Primers used for quantitative RT-PCR (TaqMan gene expression assay).

Gene symbol	Gene description	Assay ID	Amplicon length (bp)
HMBS	hydroxymethylbilane synthase	Hs00609296_g1	69
POU5F1	POU class 5 homeobox 1	Hs00999632_g1	77
NANOG	Nanog homeobox	Hs04399610_g1	101
SOX2	SRY (sex determining region Y)-box 2	Hs01053049_s1	91
FUT4	Fucosyltransferase 4 (alpha (1,3) fucosyltransferase, myeloid-specific)	Hs01106466_s1	152

RT-PCR: reverse transcription polymerase chain reaction.

Statistical analysis

Two-sided Student’s t tests (paired when appropriate) were used to compare mean expression levels. Chi-square tests (or Fisher’s exact tests when one group included less than 10 units) were used to compare proportions. p values below 0.05 were considered to be statistically significant. Survival curves were plotted according to the Kaplan–Meier method. Survival of patient groups was compared using the log-rank test. Analysis and figure plotting were performed with GraphPad Prism5 software (GraphPad, La Jolla, CA, USA).

Results

Cell lines

ESCA markers were expressed on most cell lines, with variable intensity. With the exception of SSEA1, the highest levels were observed on the control embryonic cell line NTERA-2. High levels of all five embryonic markers were noted on KG1a and HL60, while lower levels were observed on lines harboring recurrent genetic anomalies such as NB4 (PML/RARα rearrangement), KASUMI, and ME-1 (CBF rearrangement). Monocytic lines (THP-1 and U937) exhibited intermediate levels for most markers. Detailed results of flow cytometry are presented in supplemented file (Table S1A).

Flow results were confirmed by qRT-PCR for POU5F1, NANOG, SOX2, and FUT4 (Table S1B). A majority of cell lines were positive for the genes tested, with 2^−ΔΔCt ranging from 1 to 33.

Normal bone marrow

In flow cytometry, 2 of 10 normal marrow samples were considered positive in the CD34⁺ population for the expression of OCT4, 3 for NANOG, 3 for SOX2, and 5 for SSEA3. The level of expression was always low, with Mean Fluorescence Intensity Ratio (MFIR) ranging from 2.1 to 4. Results were similar for the CD45^low (“myeloblast”) population.
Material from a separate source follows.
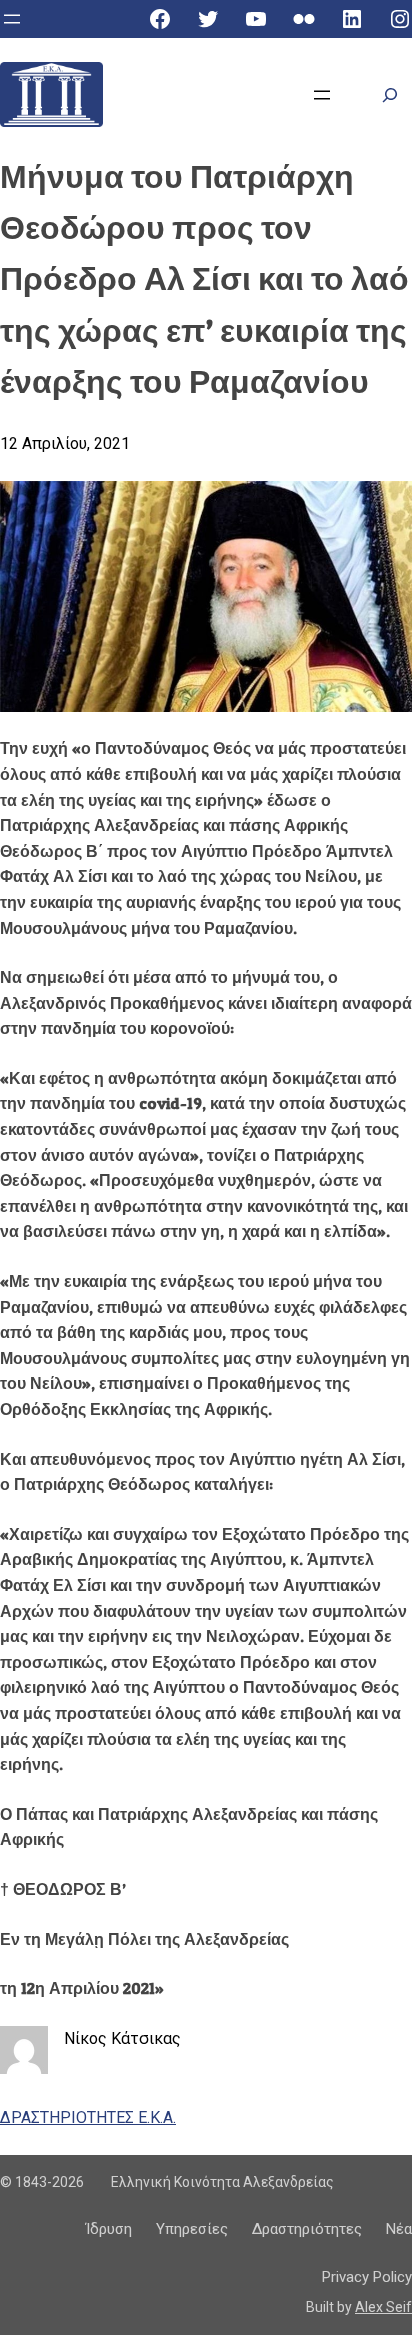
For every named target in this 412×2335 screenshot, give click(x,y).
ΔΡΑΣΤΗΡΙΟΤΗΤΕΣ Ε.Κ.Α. (88, 2117)
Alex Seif (383, 2307)
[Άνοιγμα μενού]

There was no significant difference between the MFIR of CD34⁺CD38⁻ and CD34⁺CD38⁺ subsets. Concerning neutrophilic polynuclear cells, we observed as expected strong expression for SSEA1/CD15 (MFIR = 24).
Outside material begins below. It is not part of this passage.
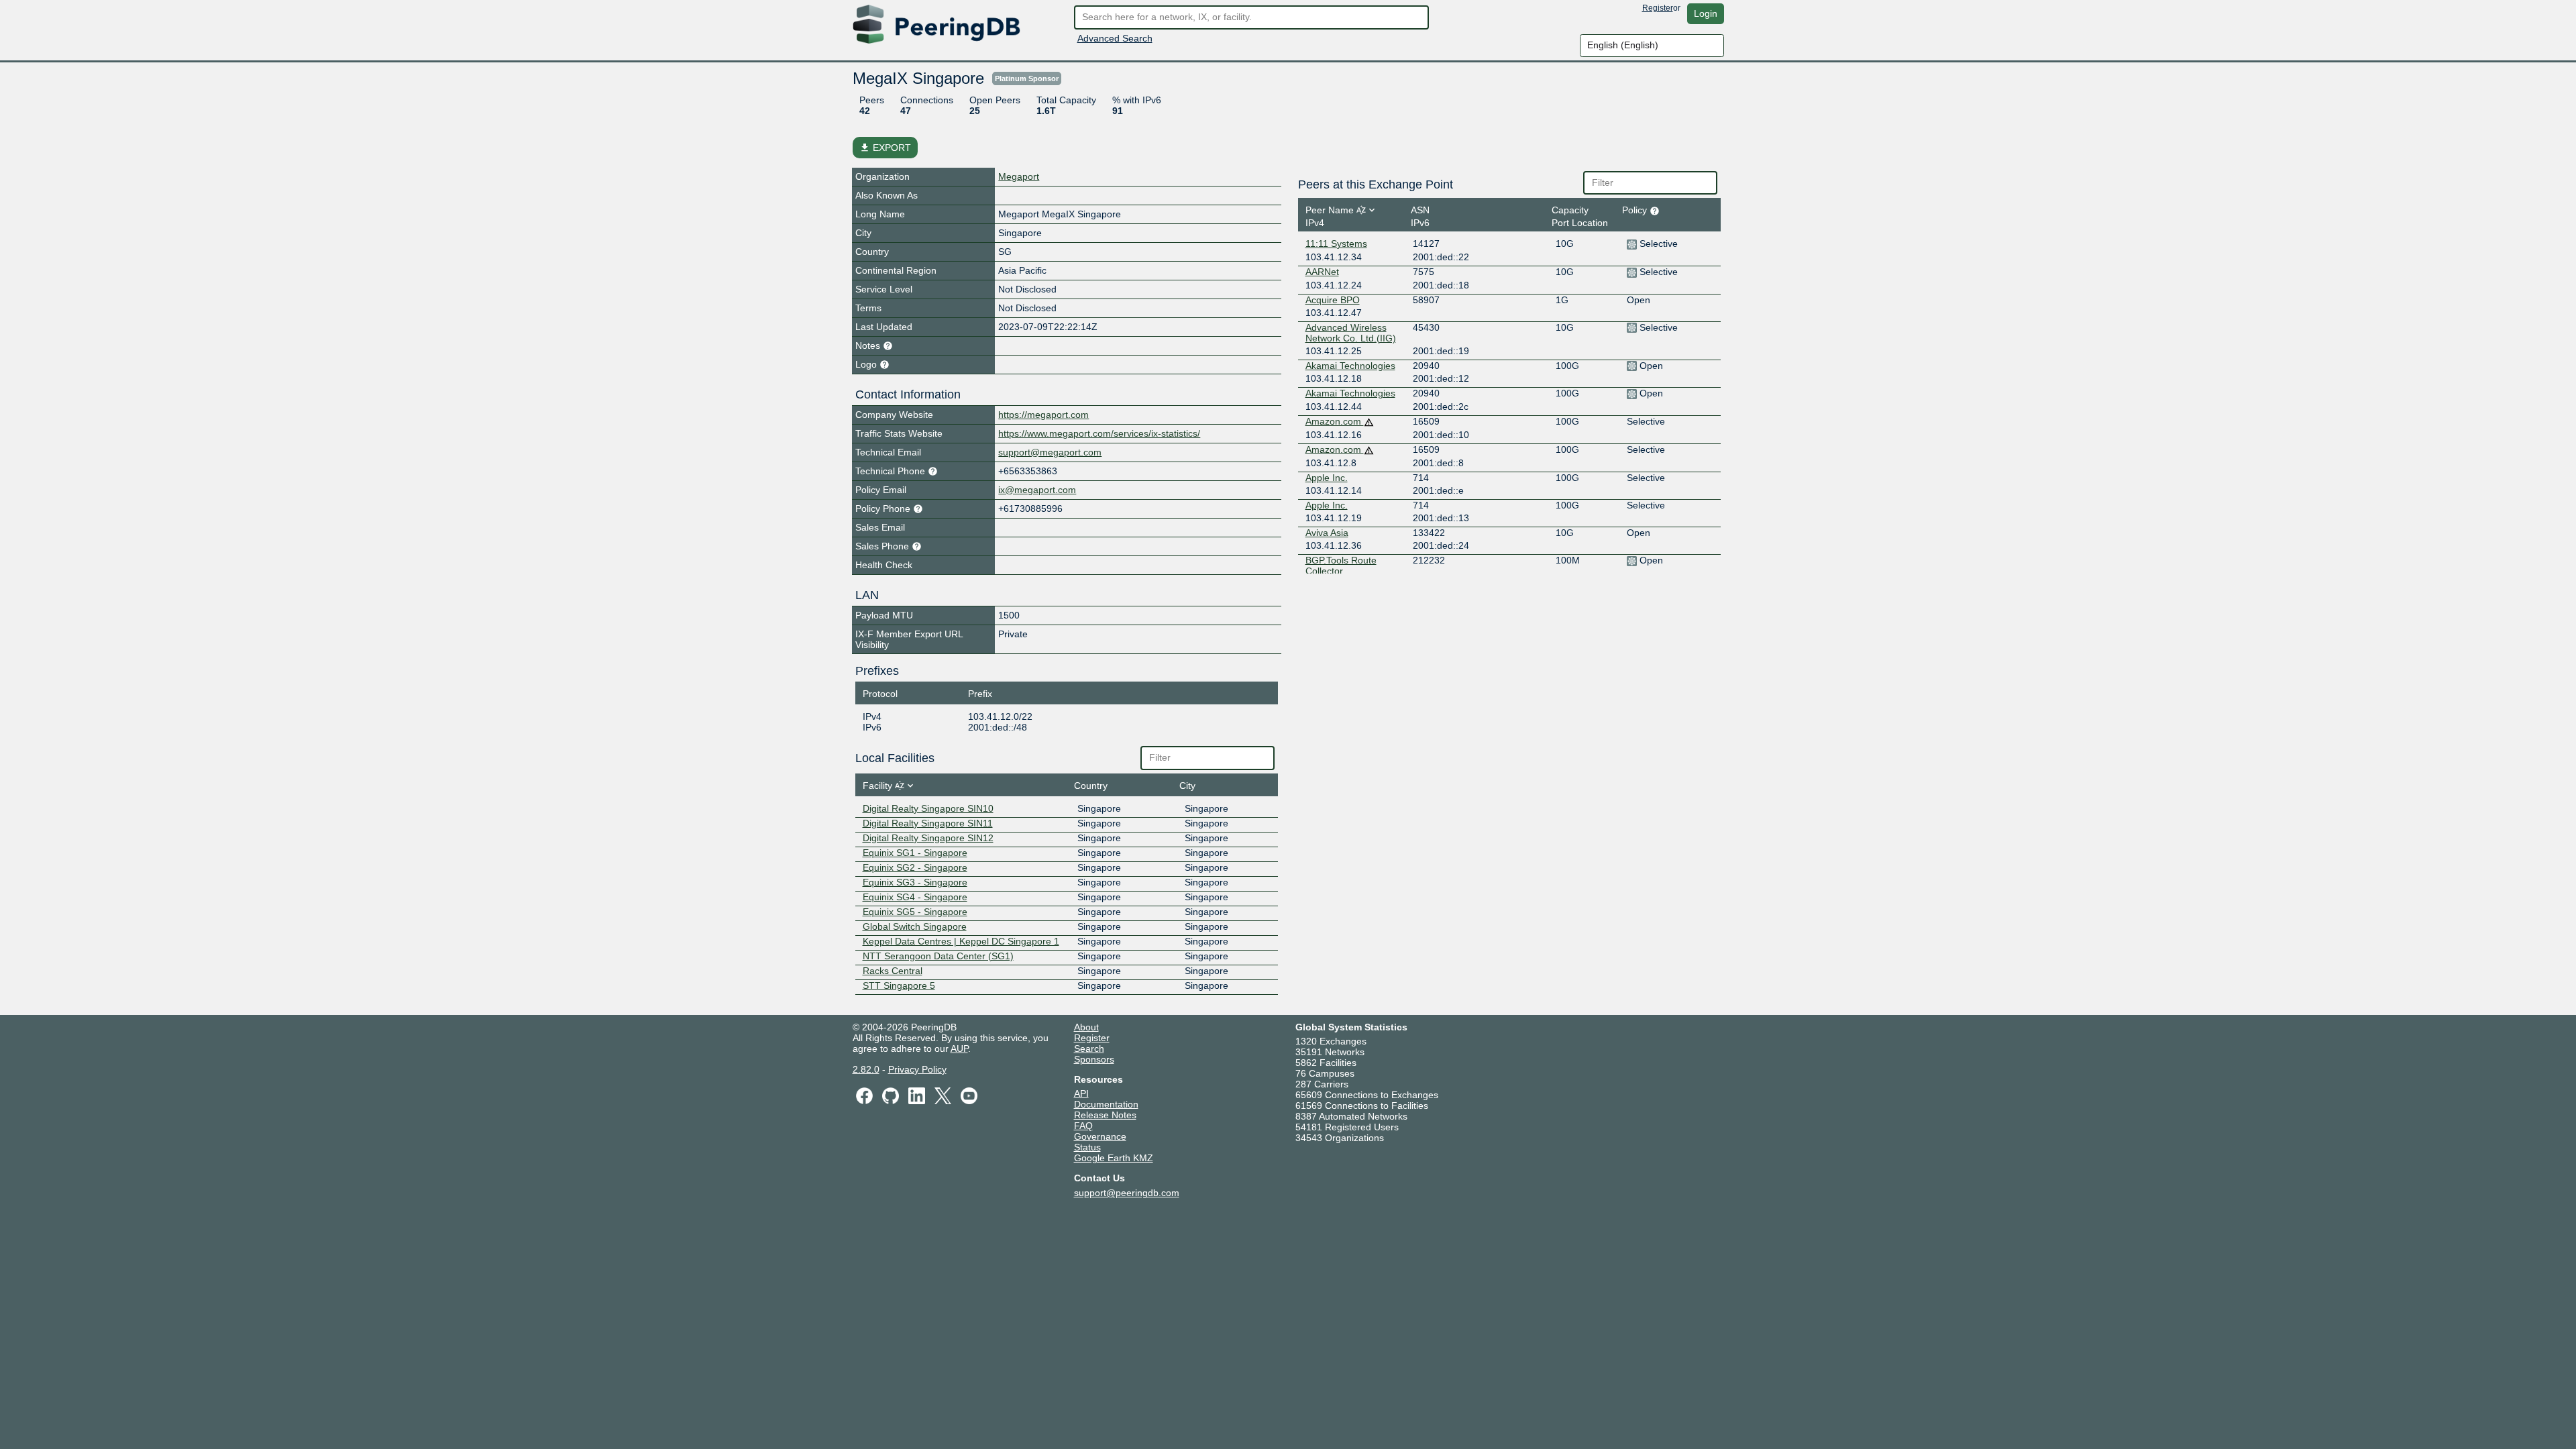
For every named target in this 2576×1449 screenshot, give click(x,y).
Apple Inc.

Initial experiments did not show a difference in threshold positivity whether cells were incubated with the isotype control or not (Figure 1(a)). In addition, we observed that the MFIR of normal lymphocytes (MFIR = 1.8) was the same as the MFIR of patient lymphocytes (MFIR = 1.7). So, for the rest of the analysis of the study, we used the lymphocytes as a negative control.

Figure 1.

Fluorescence differences between lymphocytes, isotype controls, and conjugated antibody. (a) Comparison between lymphocyte cell population (green), CD45^low population stained with isotype controls (blue), and CD45^low population stained with conjugated antibody (red; Alexa Fluor 488 Mouse Anti-Human NANOG, FITC Mouse Anti-Human SSEA1, and Alexa Fluor 647 Anti-Human SOX2, respectively) in normal BM. (b) Comparison between lymphocyte cell population (green), CD45^low population stained with isotype controls (blue), and CD45^low population stained with conjugated antibody (red; Alexa Fluor 488 Mouse Anti-Human NANOG, FITC Mouse Anti-Human SSEA1, and Alexa Fluor 647 Anti-Human SOX2, respectively) in AML BM. SSEA1 was positive in (a) normal cells; NANOG and SOX2 were positive in (b) leukemic cells.

Patient cells

We investigated the expression of ESCA in the whole CD45^low population and in the more immature subsets CD34⁺ and CD34⁺CD38⁻. Multicolor Flow Cytometry (MFC) allowed the identification of those subsets. As for normal marrows, initial experiments with isotype control showed that lymphocytes could be used as negative control (Figure 1(b)).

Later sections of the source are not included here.